Sebab, menurut PKS, ketentuan dalam RUU Cipta Kerja berpotensi menimbulkan kerusakan terhadap kelestarian lingkungan.
"Dalam pasal 37 terkait perubahan UU Kehutanan, ketentuan penyediaan luas minimum 30 persen untuk fungsi kawasan hutan dari daerah aliran sungai (DAS) dihapus," kata Mardani dalam keterangan tertulis, Senin (5/10/2020).
Tak hanya itu, menurut Mardani, ketentuan terkait kewajiban pemegang izin usaha perkebunan untuk melakukan analisis dampak lingkungan dan pemantauannya ikut dihapus dalam RUU Cipta Kerja.
"Padahal sudah berapa banyak contoh kerusakan lingkungan dan berujung timbulnya bencana alam karena tidak mengindahkan hal tersebut," ujar dia.
Di samping itu, Mardani mengatakan, substansi di dalam RUU Cipta Kerja lebih berorientasi kepada kemudahan untuk pelaku usaha dan penanaman modal asing ketimbang mendukung dan pemberdayaan UMKM.
"Jika pemerintah ingin mempermudah perizinan seperti yang kerap disampaikan, seharusnya sistem pengenaan sanksinya harus lebih ketat dengan mengembangkan sistem penegakan hukum yang tegas," ucap Mardani.
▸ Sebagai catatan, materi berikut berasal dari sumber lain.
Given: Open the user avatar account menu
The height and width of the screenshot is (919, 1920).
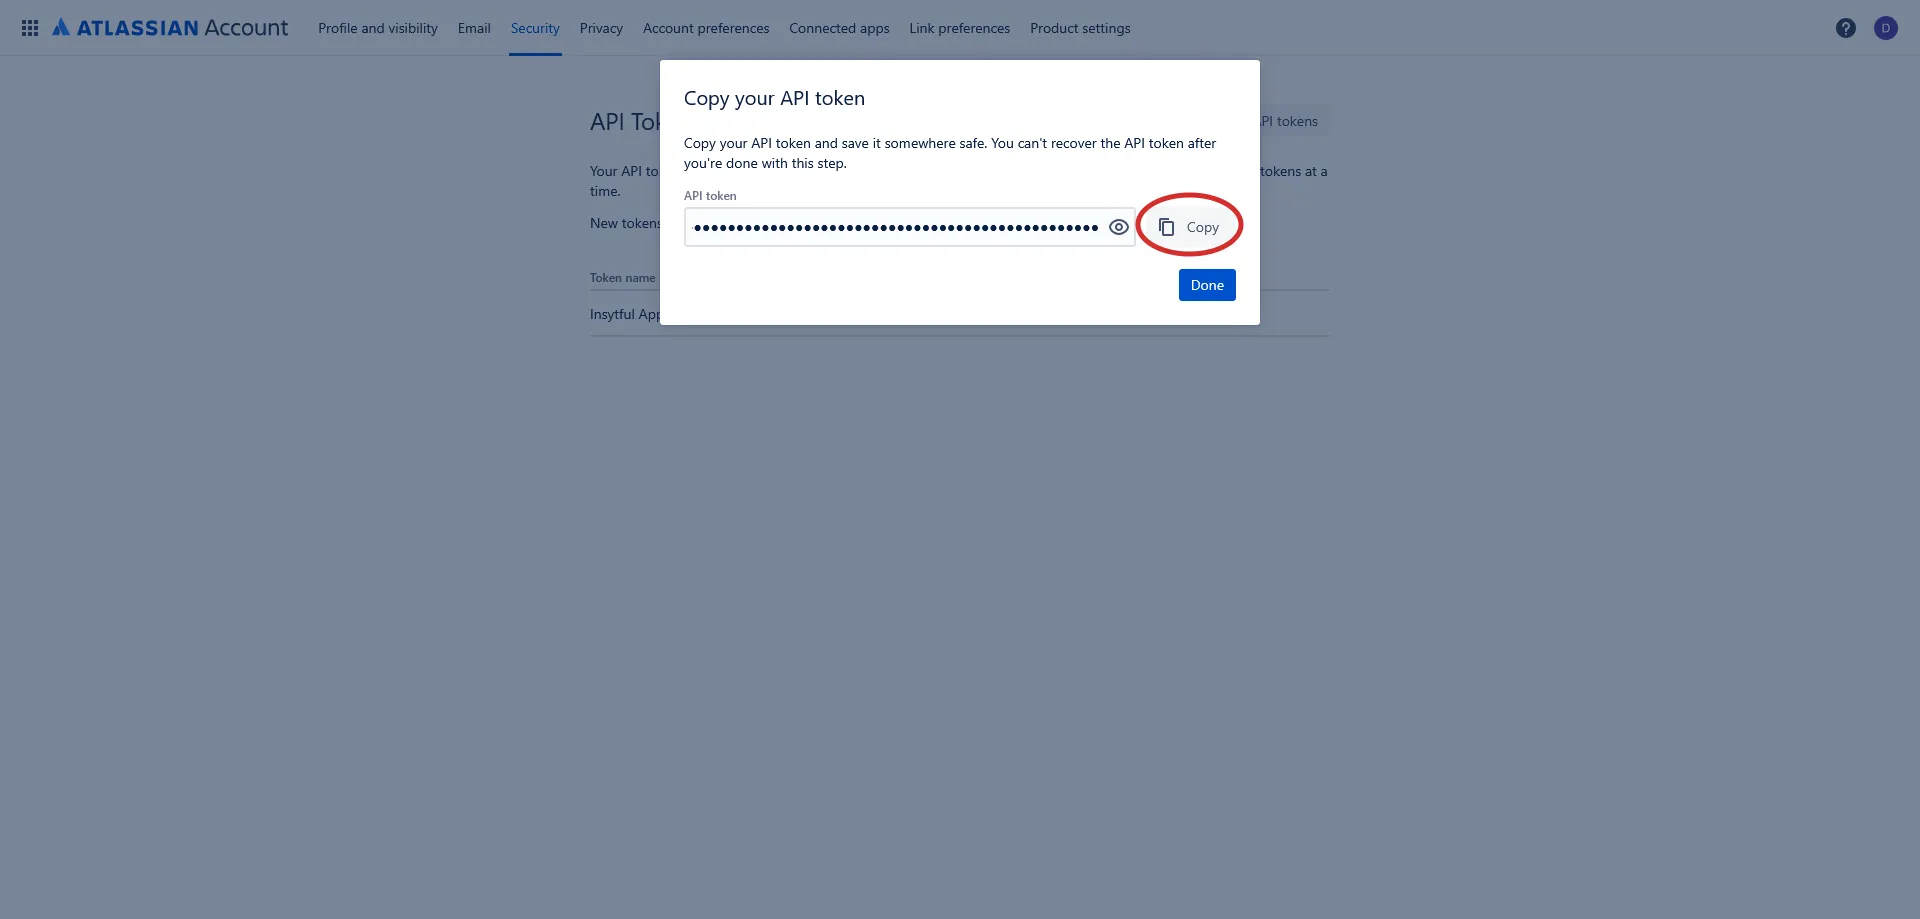Looking at the screenshot, I should (1885, 28).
Lebih lanjut, Mardani mengatakan, substansi dalam RUU Cipta Kerja dapat merugikan pekerja melalui perubahan pasal-pasal berkaitan dengan hubungan kerja, upah, hingga pesangon.
Selain itu, menurut Mardani, proses pembahasan RUU Cipta Kerja terkesan dipaksakan di tengah pandemi Covid-19.
"Pembahasan selama pandemi membuat terbatasnya partisipasi masyarakat dalam memberi masukan, koreksi, maupun penyempurnaan RUU tersebut," pungkas dia.
Sebagaimana diketahui, Rapat Kerja Pengambilan Keputusan Tingkat I yang digelar DPR dan pemerintah pada Sabtu (3/10/2020) menghasilkan kesepakatan bahwa Rancangan Undang-Undang Cipta Kerja akan dibawa ke rapat paripurna.
Dalam rapat itu, diketahui hanya dua fraksi yang menyatakan penolakan terhadap RUU Ciptaker yakni Fraksi Partai Demokrat dan Partai Keadilan Sejahtera (PKS).